Working from tapes and notes, Ault walks us chronologically through his several years as a welcomed but suspect outsider, at church services, home Bible studies, men's prayer breakfasts, Sunday dinners. He puts himself into the story; you see his measured reaction to parishioners; there's the day he reads his name on someone's refrigerator --- a prayer request for his salvation. And their reaction to him --- his quiet presence (listening) and carefully phrased questions (so as not to make people defensive). After a year, the pastor's wife tells him, "You know, I never know where you stand on things….But somehow I think you understand." Though an atheist, Ault had grown up in a liberal Methodist parsonage, and this surely gives him a head start in understanding some of the in-talk of sermons and extended conversations he chooses to print --- with dead-on authenticity. In time, mutual misgiving melts.

Ault's narrative, as engaging and climactic as a novel, is interspersed with cultural, and some theological, analyses of the church, drawing on a larger body of research, evidenced by 30 pages of notes and a 10-page bibliography. A chapter such as "Fundamentalism and Tradition" is not light entertainment.  
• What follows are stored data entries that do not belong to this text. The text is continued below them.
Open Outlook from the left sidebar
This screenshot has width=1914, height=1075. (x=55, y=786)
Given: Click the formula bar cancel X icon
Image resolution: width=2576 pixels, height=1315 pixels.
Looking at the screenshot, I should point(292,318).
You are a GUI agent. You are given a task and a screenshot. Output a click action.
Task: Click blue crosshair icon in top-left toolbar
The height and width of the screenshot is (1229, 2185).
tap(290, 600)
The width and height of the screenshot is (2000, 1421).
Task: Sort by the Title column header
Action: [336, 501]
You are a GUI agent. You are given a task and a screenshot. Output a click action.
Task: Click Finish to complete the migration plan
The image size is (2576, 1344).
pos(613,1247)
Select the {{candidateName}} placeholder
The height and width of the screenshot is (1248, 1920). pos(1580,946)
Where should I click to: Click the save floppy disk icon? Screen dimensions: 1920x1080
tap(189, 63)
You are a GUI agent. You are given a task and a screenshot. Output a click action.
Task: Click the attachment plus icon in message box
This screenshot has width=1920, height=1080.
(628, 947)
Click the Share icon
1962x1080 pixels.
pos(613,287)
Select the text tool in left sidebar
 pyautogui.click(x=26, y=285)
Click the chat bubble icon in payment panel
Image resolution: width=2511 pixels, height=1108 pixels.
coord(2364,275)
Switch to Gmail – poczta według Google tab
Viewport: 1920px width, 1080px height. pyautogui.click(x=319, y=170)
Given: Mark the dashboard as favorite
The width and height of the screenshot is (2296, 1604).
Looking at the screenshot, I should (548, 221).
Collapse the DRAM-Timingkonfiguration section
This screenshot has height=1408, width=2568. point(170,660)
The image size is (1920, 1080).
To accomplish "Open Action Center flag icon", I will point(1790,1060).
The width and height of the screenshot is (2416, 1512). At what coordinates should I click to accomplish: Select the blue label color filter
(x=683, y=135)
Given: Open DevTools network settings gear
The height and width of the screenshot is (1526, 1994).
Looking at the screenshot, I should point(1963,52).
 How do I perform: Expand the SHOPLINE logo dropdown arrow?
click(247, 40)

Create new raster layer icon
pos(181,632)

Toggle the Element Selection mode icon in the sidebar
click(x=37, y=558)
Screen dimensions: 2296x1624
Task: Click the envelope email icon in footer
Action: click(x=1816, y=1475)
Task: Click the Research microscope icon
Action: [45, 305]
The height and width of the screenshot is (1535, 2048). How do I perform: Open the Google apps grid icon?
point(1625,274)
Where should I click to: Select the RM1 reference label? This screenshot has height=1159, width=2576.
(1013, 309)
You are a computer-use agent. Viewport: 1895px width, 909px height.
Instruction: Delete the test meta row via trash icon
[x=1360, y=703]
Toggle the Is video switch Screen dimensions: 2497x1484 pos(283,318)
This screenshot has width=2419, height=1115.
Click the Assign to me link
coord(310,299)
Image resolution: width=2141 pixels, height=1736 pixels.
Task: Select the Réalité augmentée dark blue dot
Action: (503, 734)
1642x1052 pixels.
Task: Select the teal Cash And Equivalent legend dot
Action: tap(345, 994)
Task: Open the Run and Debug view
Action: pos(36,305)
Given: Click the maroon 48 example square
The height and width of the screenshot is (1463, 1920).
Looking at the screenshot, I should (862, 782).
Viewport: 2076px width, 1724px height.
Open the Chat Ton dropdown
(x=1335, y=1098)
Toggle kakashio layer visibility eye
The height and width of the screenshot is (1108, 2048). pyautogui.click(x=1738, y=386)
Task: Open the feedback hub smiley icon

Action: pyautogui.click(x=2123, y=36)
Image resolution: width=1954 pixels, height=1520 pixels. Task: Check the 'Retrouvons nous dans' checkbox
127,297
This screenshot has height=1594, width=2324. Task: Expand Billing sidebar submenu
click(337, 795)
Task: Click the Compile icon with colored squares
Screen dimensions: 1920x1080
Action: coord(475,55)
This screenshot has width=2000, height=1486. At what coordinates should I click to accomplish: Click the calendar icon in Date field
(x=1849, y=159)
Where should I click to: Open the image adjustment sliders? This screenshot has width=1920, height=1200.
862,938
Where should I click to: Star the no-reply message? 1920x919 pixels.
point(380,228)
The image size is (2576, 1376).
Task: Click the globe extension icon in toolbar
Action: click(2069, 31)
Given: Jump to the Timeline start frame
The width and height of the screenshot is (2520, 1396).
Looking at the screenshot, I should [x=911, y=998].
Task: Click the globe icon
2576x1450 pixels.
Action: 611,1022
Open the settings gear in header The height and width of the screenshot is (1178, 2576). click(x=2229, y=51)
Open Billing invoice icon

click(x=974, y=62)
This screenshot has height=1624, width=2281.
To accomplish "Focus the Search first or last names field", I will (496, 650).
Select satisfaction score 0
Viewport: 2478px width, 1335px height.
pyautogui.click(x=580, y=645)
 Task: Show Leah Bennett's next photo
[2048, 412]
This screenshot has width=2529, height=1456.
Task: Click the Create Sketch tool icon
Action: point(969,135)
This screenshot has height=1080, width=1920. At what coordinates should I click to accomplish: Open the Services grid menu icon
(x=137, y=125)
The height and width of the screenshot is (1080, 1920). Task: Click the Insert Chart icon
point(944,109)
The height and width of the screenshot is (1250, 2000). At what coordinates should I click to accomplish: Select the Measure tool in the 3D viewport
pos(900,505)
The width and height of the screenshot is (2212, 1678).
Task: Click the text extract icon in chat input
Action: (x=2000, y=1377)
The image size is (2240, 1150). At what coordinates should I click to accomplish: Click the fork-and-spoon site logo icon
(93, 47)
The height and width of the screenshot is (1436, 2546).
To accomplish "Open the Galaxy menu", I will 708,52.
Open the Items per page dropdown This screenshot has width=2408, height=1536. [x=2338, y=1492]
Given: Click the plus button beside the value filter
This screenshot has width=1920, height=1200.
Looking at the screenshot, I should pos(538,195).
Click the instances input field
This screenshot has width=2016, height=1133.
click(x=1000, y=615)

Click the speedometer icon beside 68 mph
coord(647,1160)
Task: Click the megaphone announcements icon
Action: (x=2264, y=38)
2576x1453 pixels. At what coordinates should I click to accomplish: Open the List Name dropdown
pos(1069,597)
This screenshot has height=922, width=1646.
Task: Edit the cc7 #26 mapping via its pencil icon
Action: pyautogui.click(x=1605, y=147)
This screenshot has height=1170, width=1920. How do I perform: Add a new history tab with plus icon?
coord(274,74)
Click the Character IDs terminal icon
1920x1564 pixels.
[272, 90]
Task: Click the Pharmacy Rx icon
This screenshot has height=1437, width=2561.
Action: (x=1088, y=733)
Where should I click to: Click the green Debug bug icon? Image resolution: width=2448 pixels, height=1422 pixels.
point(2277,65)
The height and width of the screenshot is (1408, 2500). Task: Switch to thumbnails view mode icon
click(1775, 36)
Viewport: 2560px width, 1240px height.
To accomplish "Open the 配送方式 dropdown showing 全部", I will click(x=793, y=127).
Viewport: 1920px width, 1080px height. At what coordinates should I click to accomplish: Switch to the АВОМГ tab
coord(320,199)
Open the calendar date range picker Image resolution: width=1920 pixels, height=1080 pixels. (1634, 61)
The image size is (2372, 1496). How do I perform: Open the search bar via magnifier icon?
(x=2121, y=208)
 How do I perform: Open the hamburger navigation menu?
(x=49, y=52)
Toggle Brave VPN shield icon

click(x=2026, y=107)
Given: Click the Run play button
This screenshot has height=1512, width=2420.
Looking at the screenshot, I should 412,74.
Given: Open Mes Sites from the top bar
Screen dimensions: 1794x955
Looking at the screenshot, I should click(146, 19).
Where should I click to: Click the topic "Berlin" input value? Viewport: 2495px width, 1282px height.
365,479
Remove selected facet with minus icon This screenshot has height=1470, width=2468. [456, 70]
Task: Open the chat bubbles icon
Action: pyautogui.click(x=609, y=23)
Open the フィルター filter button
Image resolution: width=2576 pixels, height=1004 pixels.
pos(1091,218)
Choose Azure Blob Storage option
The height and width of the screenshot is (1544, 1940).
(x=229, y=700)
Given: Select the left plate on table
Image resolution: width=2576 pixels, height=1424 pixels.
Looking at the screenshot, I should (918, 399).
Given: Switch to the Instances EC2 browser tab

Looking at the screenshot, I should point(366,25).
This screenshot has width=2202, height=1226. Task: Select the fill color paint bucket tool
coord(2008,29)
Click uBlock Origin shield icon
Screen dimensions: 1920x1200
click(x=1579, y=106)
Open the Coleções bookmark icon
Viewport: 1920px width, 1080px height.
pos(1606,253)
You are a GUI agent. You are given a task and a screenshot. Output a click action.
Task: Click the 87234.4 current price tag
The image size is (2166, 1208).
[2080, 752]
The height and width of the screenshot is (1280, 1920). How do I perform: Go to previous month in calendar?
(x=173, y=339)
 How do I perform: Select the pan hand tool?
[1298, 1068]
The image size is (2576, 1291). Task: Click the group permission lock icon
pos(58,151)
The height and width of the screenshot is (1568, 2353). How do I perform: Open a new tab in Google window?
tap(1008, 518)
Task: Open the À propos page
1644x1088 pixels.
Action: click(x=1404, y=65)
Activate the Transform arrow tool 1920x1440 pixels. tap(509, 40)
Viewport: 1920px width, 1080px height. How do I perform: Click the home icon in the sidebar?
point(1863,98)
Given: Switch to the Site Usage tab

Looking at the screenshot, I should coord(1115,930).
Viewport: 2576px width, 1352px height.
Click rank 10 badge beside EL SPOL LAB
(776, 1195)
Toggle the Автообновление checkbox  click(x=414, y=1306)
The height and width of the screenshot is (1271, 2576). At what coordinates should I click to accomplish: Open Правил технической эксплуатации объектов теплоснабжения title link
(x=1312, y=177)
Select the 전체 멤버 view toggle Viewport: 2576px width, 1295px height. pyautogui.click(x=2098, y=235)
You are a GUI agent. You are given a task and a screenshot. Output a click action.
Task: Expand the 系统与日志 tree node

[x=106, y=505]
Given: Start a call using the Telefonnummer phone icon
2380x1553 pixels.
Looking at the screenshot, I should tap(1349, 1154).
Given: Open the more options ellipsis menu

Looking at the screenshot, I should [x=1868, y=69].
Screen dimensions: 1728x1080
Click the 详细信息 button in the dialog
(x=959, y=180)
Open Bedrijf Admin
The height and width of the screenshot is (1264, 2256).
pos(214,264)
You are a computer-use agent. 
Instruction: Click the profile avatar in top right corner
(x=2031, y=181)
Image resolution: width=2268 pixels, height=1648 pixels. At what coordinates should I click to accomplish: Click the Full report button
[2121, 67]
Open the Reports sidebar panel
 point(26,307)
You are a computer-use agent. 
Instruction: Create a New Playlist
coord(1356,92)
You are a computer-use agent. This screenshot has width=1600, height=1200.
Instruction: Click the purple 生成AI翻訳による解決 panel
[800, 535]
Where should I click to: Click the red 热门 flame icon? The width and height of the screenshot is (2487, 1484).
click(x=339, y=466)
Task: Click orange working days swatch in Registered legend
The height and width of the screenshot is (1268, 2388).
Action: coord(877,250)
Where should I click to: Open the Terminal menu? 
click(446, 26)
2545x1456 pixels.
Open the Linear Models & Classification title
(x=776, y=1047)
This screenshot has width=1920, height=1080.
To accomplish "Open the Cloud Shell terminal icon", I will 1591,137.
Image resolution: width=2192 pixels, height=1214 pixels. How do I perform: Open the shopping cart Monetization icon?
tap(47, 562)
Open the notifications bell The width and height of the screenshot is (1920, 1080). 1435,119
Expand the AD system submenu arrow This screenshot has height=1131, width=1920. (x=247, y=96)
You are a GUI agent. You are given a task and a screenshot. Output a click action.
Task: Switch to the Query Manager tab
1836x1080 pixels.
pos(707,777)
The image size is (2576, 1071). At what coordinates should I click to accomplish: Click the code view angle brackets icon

Ault spends considerable time on family and gender issues, as does the church itself. "The day-to-day business of church life had much to do with transforming and ordering family relationships, especially marriage." Marriages have been solidified, largely because errant husbands had come home from local bars and taken responsibility for their families. But church and family patriarchy is more complicated than Ault had suspected. "The man's the head," the pastor's wife tells him, but "the woman's the neck that turns the head." This informal scheme is, as Ault says, "what everybody sees" and "what everybody knows" --- despite the official line.

There's an insightful tangential plot (and analysis) of social networks, gossip, and tussles for community power; factions leave the church, pastor and people feel betrayed, and ultimately new leadership takes over. This church, like every since the first, is made up of people who struggle, as the book title suggests, "between the spirit and the flesh." 

Both the last chapter and the epilogue are postscripts to Ault's active involvement in the church, and in some ways they are the most interesting. Something took. Or, in gospel parlance, the seed bore fruit, the prodigal came home --- not that Ault became a fundamentalist or even a Baptist, but he has claimed faith and worships with a church community. And, even as the very publication of this book suggests, he has a vision for breaking down the negative, even demonizing, stereotypes that liberals and conservatives --- both in and outside of the church --- have of each other.

At the end of the book he proposes inviting "a group of fundamentalists and right-to-lifers together with a group of feminists and progressives" on a three-day boat ride. He admits it would be a risky venture (someone quipped, "Will there be enough life jackets?"), but at least he dares to dream. At least we could dare to suggest that people on both sides read Ault's book with an open mind.